Essay by Eric Worrall
According to British Academics, Eco-terrorism “… creates a contrast between a “reasonable” mainstream with a “radical” flank in a way that can be conducive to change.”.
Climate activism has so far been fairly peaceful: here’s why that might change
Rob Jubb, University of Reading
Alex McLaughlin, University of Cambridge
Published: July 7, 2022 1.35pm BST
In fact, the climate movement so far has been strikingly peaceful. The school climate strikes, for example, involved a series of peaceful mass demonstrations, with an estimated 1.7 million people taking part globally in 2019. XR also makes nonviolence central to its strategy, referring to influential research by political scientists Erica Chenoweth and Maria Stephan on the effectiveness of peaceful protest.
A radical flank
Climate protest in the future, however, might not be so committed to nonviolence. In his provocatively titled book How to Blow Up a Pipeline, geographer Andreas Malm argues that the climate movement must diversify its tactics to encompass more confrontational forms of action, including sabotaging parts of the fossil fuel economy.
A closer look shows that peaceful protests hailed as producing political change tend to coincide with more direct and sometimes violent tactics fighting for the same outcome. This creates a contrast between a “reasonable” mainstream with a “radical” flank in a way that can be conducive to change.
For example, the civil rights protests during the 1950s and 1960s in the US deep south were extremely controversial at the time, partly due to the public disorder they caused.
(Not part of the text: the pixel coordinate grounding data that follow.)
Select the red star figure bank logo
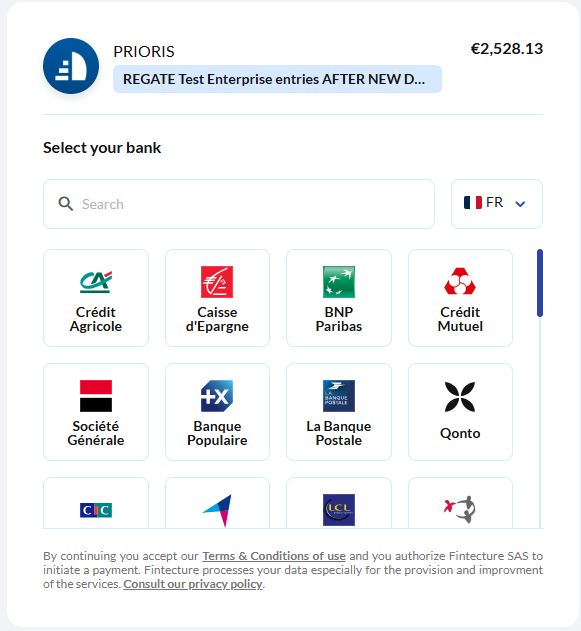Screen dimensions: 581x631 click(460, 509)
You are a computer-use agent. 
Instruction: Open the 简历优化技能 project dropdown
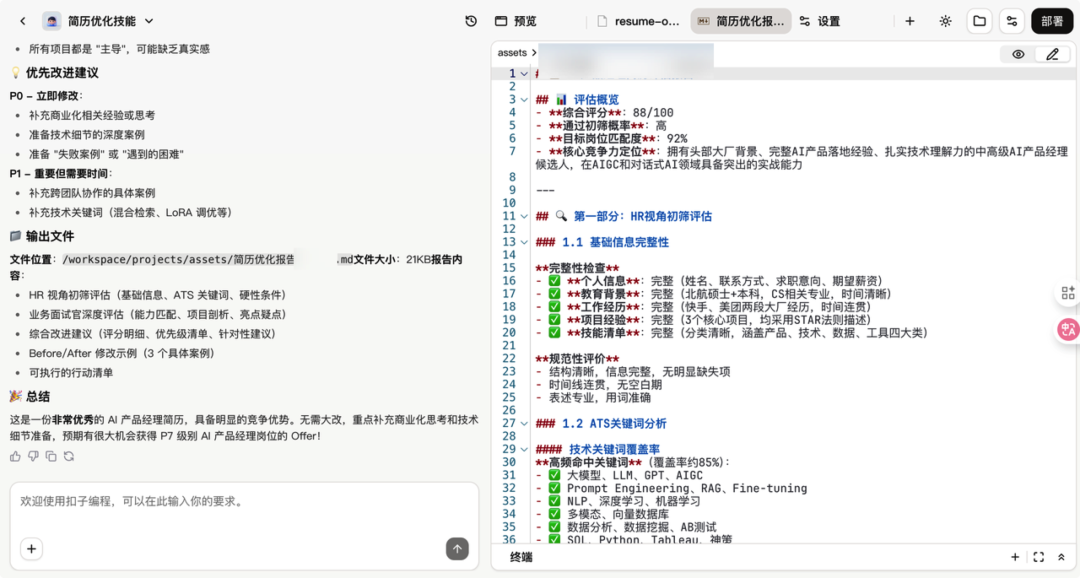coord(149,21)
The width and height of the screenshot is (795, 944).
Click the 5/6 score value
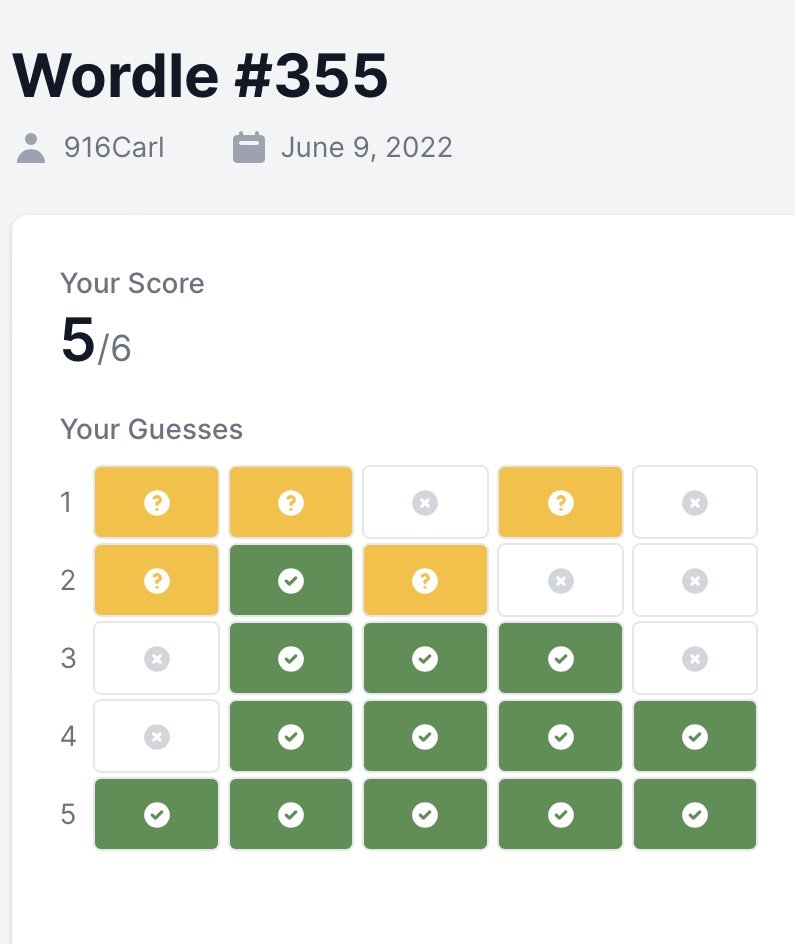pos(96,341)
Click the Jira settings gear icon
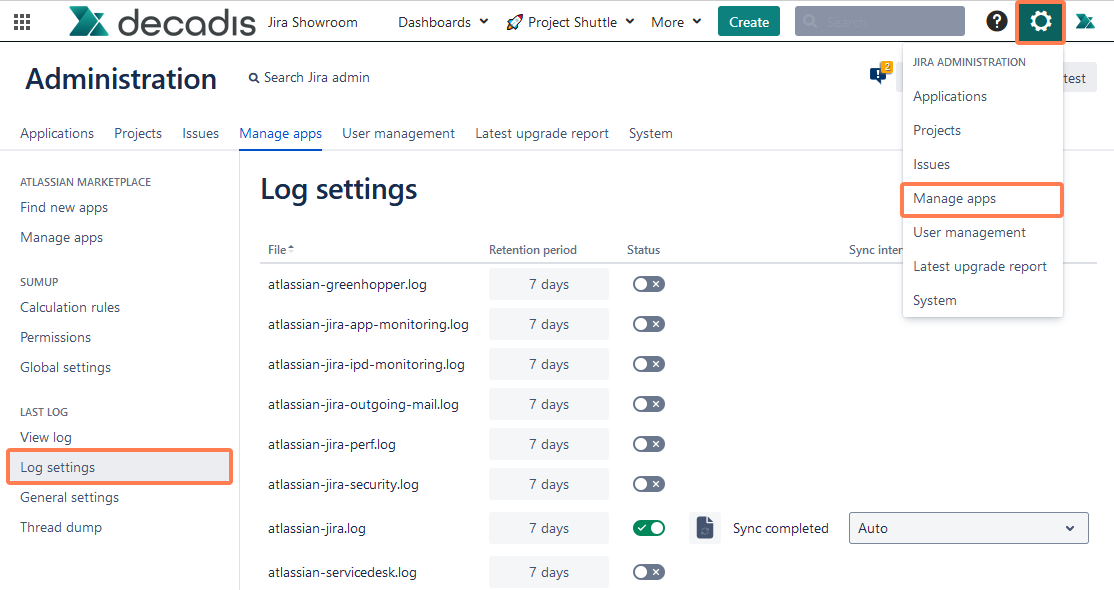The image size is (1114, 590). pos(1040,20)
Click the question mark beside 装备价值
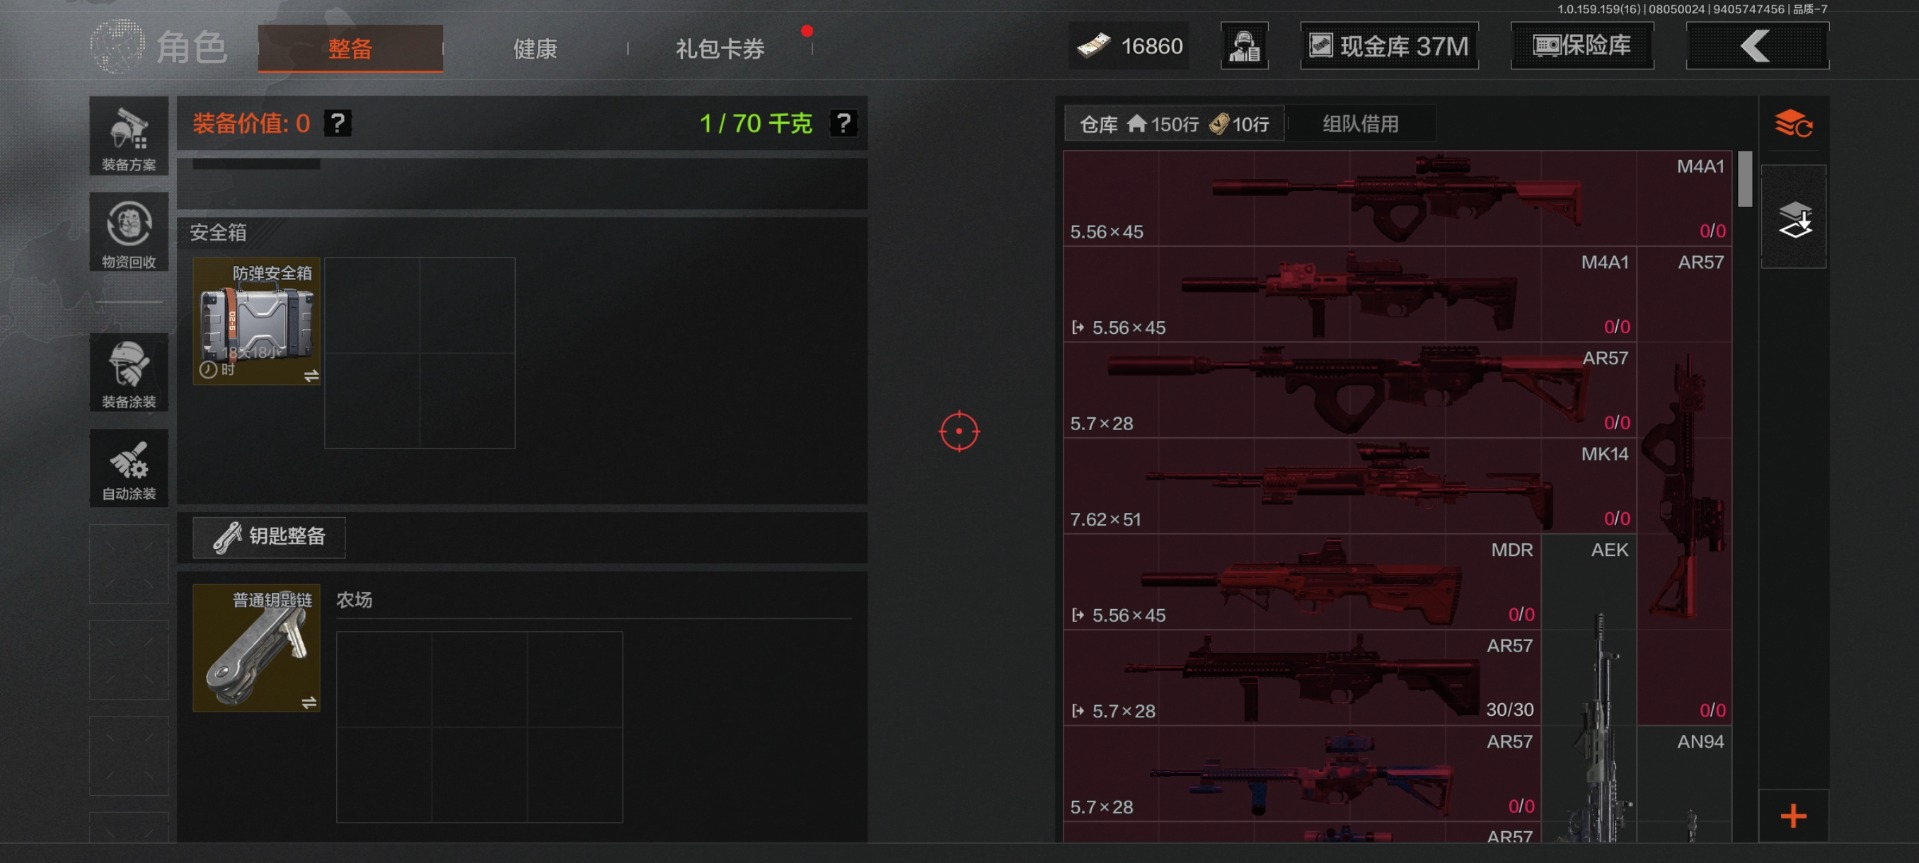This screenshot has height=863, width=1919. coord(338,123)

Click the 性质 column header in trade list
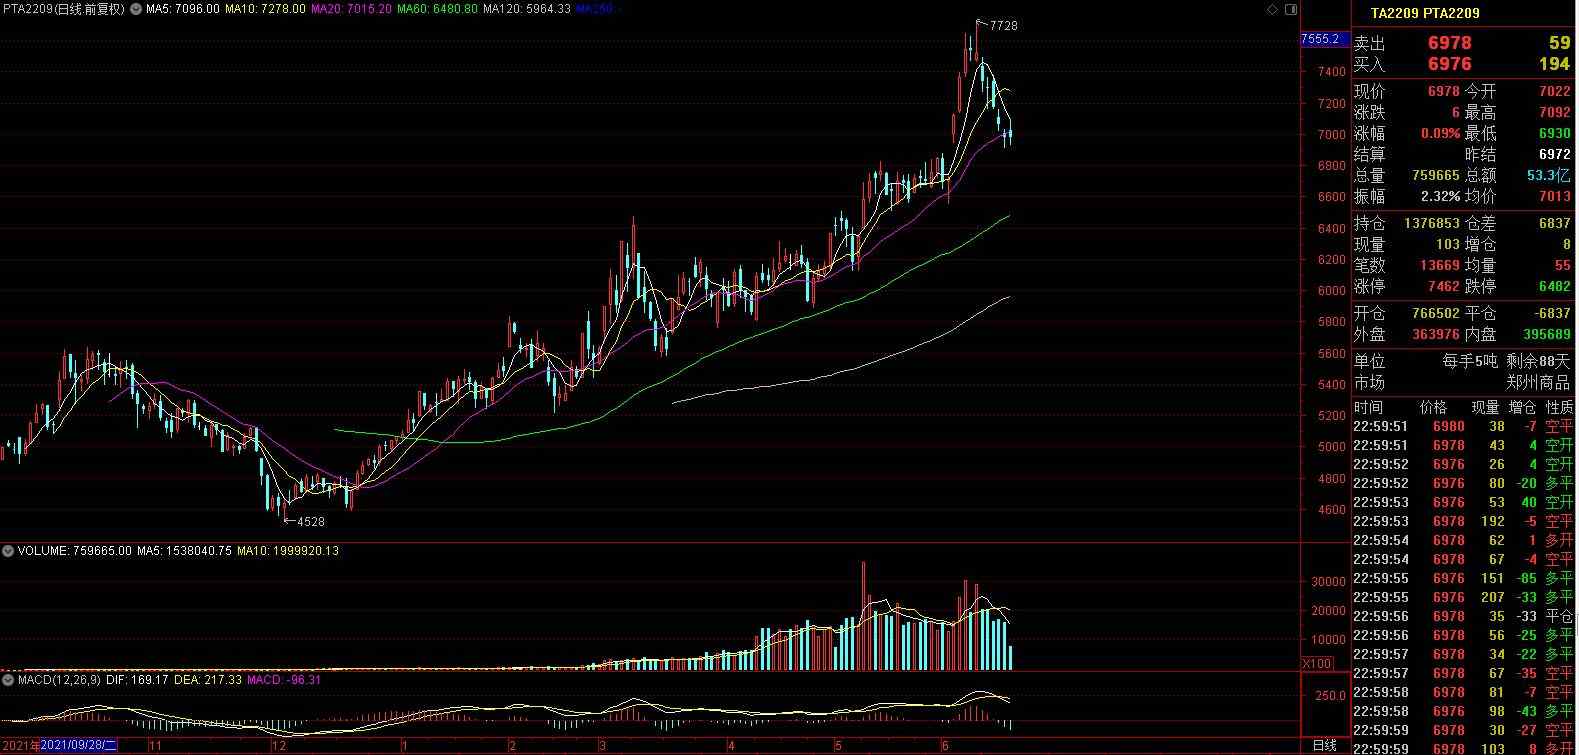(x=1558, y=407)
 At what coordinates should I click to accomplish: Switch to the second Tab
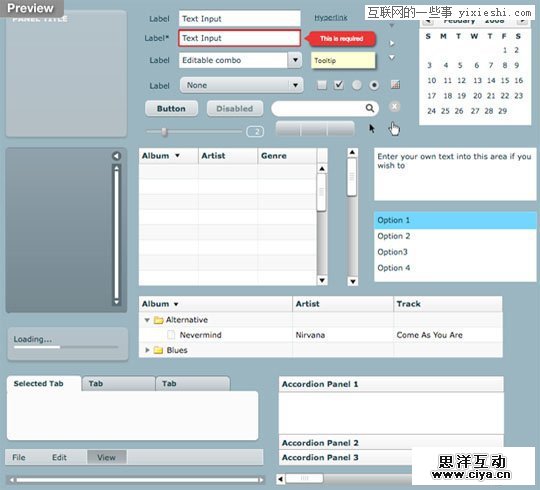[x=118, y=384]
However, Martin Luther King Jr, their most prominent leader, was able to contrast his demands with those made by more radical figures. In his famous letter from a Birmingham jail, King suggested that negotiating with him was necessary to avoid confrontation with them.
Uncivil disobedience of the sort Malm suggests cannot be considered terrorism, or equivalent to it. Terrorism involves the threat of serious physical harm. Deflating the tyres of an SUV is not the same thing as setting it on fire.
…Read more: https://theconversation.com/amp/climate-activism-has-so-far-been-fairly-peaceful-heres-why-that-might-change-185625
What are we supposed to conclude from this opinion piece? Are politics students at the University of Reading graded on how quickly they conclude that blowing up oil executives or pipelines is the only way to solve the climate crisis? Do students at Cambridge get into trouble if they suggest it is wrong to hurt people, to reduce the global carbon footprint?
In my opinion these university academics are sowing a lot of poisonous ideas into the minds of impressionable late teen to early 20 year old students who look to them for guidance. These academics appear to be teaching Martin Luther King Jr succeeded because violent radicals had his back. This twisted historical interpretation appears to be their rationale for violent eco-activism.
Their example of non-violent eco-terrorism, deflating the tyres on a SUV, is an act of reckless endangerment which could lead to loss of life. The SUV owner and other drivers or passengers could die if they don’t notice their tyres have been sabotaged.
In my opinion the actions of eco-terrorists like Tyre Extinguishers, deflating tyres and hoping nobody gets hurt, are no different to planting a bomb, then phoning a warning to police and hoping the police clear the area in time to prevent casualties. Both kinds of perpetrators could argue they didn’t actually want people to die – but their actions endanger multiple lives in the name of a political cause.
The truth is nobody needs to commit violence to reduce carbon emissions, all that is needed is for greens to support a few zero carbon nuclear power plants. France proved this in the 1970s, by converting most of their fossil fuel plants to nuclear. The excuses for rejecting nuclear don’t make sense, in the face of the French nuclear success, and the total failure of renewables to deliver value.
This reality won’t stop impressionable youths from being radicalised into perpetrating atrocities, because the likes of these academics incited them to murderous hatred in the name of saving the world. McLaughlin and Jubb might have personally stepped carefully around actually inciting their followers to commit murder, though their tyre deflation example comes close, but in my opinion murder is where such thinking will lead, once green radicals realise lesser tactics have failed to produce the outcomes they want.